|Summary:||mail/cclient: hostname verification broken|
|Product:||Ports & Packages||Reporter:||satanist+freebsd|
|Component:||Individual Port(s)||Assignee:||Bernard Spil <brnrd>|
|Status:||In Progress ---|
|Severity:||Affects Only Me||CC:||adam, brnrd, daniel, erik5, freebsd, i.dani, jonaspalm, riggs, w.schwarzenfeld|
Description satanist+freebsd 2018-03-15 07:21:57 UTC
Created attachment 191514 [details] updated version of the patch r464076 broke the hostname verification of cclient. Therefor TLS validation isn't posible anymore. My patch fix the original bug without breaking TLS validation. But a memleak is now present. This happend in some error cases.

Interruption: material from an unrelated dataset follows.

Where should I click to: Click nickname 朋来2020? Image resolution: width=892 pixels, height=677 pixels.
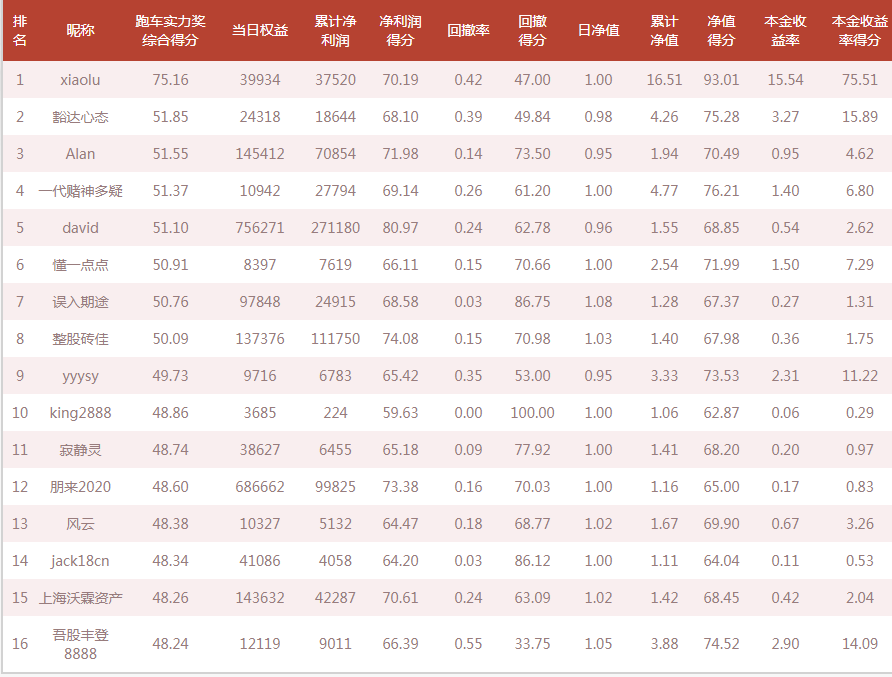click(80, 487)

Comment 1 Dani 2018-03-27 05:16:09 UTC
@riggs & brnrd: Please take a look at this. This targets multiple ports (like php*-imap extension for example. Caused by: bug #225885 / ports r464076
Comment 2 freebsd 2018-03-27 08:09:44 UTC
Confirm. After updating cclient php*_imap cannot connect to hosts without "/novalidate-cert".
Comment 3 Bernard Spil 2018-10-23 13:00:51 UTC
Created attachment 198493 [details] svn diff for mail/cclient ``` mail/cclient: Properly support OpenSSL 1.1 - Fix hostname CN verification with TLS PR: 226621 Reported by: satanist+freebsd bureaucracy de Obtained from: Debian packages ```
Comment 4 Adam Bernstein 2019-04-18 20:34:43 UTC
This bug is critical for some users, and I see it's been untouched for months - is there any hope of getting it finalized? Or perhaps more to the point, does anyone know if there is a maintainer for this port? Maintainer address is listed only as "email@example.com", ie. the mailing list, and apparently the original cclient author Mark Crispin has passed away (see comment at https://svnweb.freebsd.org/ports/head/mail/panda-cclient/files/patch-src_osdep_unix_os_bsi.h?view=markup&pathrev=483370), so I wonder. If there is no maintainer, the fork 'mail/panda-cclient' has already this bug fixed, and AFAICT functions as a perfect drop-in replacement for cclient. Perhaps that suggests a different avenue to pursue? Or at least that the cclient port should be marked as broken and/or unmaintained....
Comment 5 Walter Schwarzenfeld 2019-08-15 14:27:18 UTC
riggs would you please have a look on this, and commit it, if it is right?